The New York Jets top pass rusher practiced for the first time on Wednesday since his arrest for driving while impaired a week ago, but that does not mean John Abraham will take the field on Sunday against the Buffalo Bills, reports indicated.
Abraham's official status for Sunday's game has not been announced by Jets' coach Herman Edwards, but the defensive lineman seems resigned to a one-game punishment after pleading guilty Tuesday for his recent drinking-and-driving arrest, the New York Daily News reported on Thursday.
"It wouldn't be right if I were to come back, go right back to the team and be starting and doing everything like that," Abraham told the paper during his first meeting with the media for the first time since his one-car crash last Wednesday. "Obviously, something is coming. I'm just waiting for it to come. I'm not going to be a baby about it and cry. I'm going to take it on the chin and move on after this week."
Abraham will practice with the team the rest of the week, but when Edwards was asked if the lineman would play, Edwards answered with an emphatic, "No comment," the paper reported. Edwards has said no announcement will be made until Sunday.

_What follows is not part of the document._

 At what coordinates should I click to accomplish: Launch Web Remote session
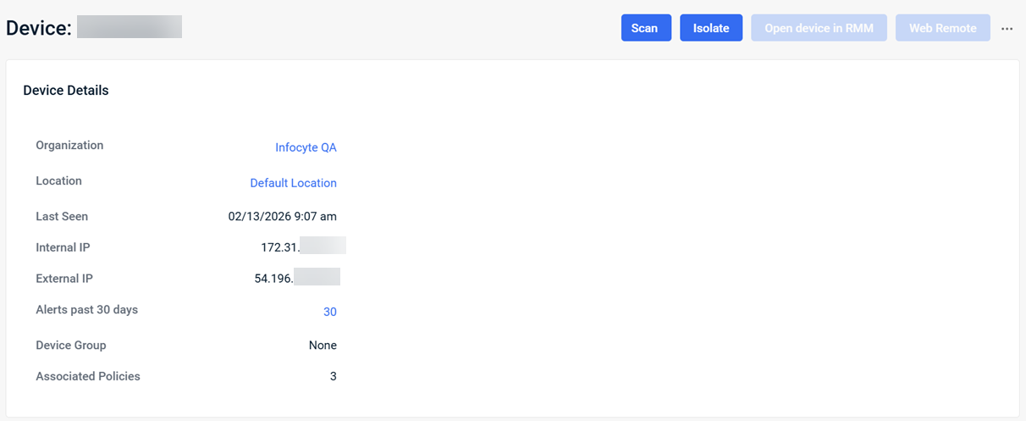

The Jets cannot suspend or fine players for a drug or alcohol violation, as those disciplinary actions are limited to the jurisdiction of the league, but the Jets could deactivate Abraham on Sunday to get around that distinction, according to the paper.
In that most likely case, Abraham would still get his weekly game check for $95,000, and Bryan Thomas, the No. 1 pick in the 2002 draft, would replace Abraham as the starting right end, the Daily News reported.
"I'd be fine with it," Abraham said to the paper when asked about the prospect of not playing. "I did make a mistake, and with mistakes you have to take the consequences. If the consequences are me not playing this week, those are the consequences I'll have to take."
Abraham was arrested on Oct. 1 after driving his 2003 Hummer SUV into a fire hydrant and light pole. Abrahams and two passengers were not injured.
He originally was charged with driving while intoxicated after
police measured his blood-alcohol level at 0.26 percent, more than
three times the legal limit, and could have faced up to one year in jail.
But Abraham pleaded guilty Tuesday to a lesser charge of driving while impaired, avoiding jail time. Under a deal with prosecutors, Abraham's driver's license was suspended for 90 days and he was fined $330.
The low point, he told the paper, was "sitting in lock-up and thinking, 'It can't get any worse than this.' "
On Monday, Abraham realized it could've been a lot worse, the paper reported.
While Abraham waited at the airport to return to New York after being sent home to South Carolina, he saw the story of Dan Snyder, the Atlanta Thrashers center who died Sunday night from injuries sustained in a one-car accident with teammate Dany Heatley.
"I was very fortunate," Abraham told the paper. "I wasn't hurt; no one was hurt. Sure, the Hummer was hurt, and the light pole, but they can be repaired. Somebody's life can't."
Abraham will probably be fined $20,000 by the NFL. He told the paper he apologized to his teammates individually this past week.
Abraham was a first-round draft pick in 2000 -- one of a record
four the Jets had that year -- and has been the team's most
consistent defender the last two years, when he made the Pro Bowl.
In 2001, he had 13 sacks among his 82 tackles and the Jets made
the playoffs. Last season, he had 10 sacks, again in 82 tackles,
and the team won the AFC East.
This season, he has 2½ sacks.
If Abraham does not play, it would be the first big opportunity of Thomas' career, the Daily News reported. Thomas was passed over two weeks ago for the start when Abraham was sidelined with a pulled hamstring. Tackle Chester McGlockton got the call against the Cowboys, the paper said.
Thomas is developing slower than expected, but told the paper he could be a playmaker if given more playing time.
"(The fans) could see what the Jets drafted me for, to get to the quarterback," he said to the paper. "That would put a big ol' smile on my face."
Information from The Associated Press was used in this report.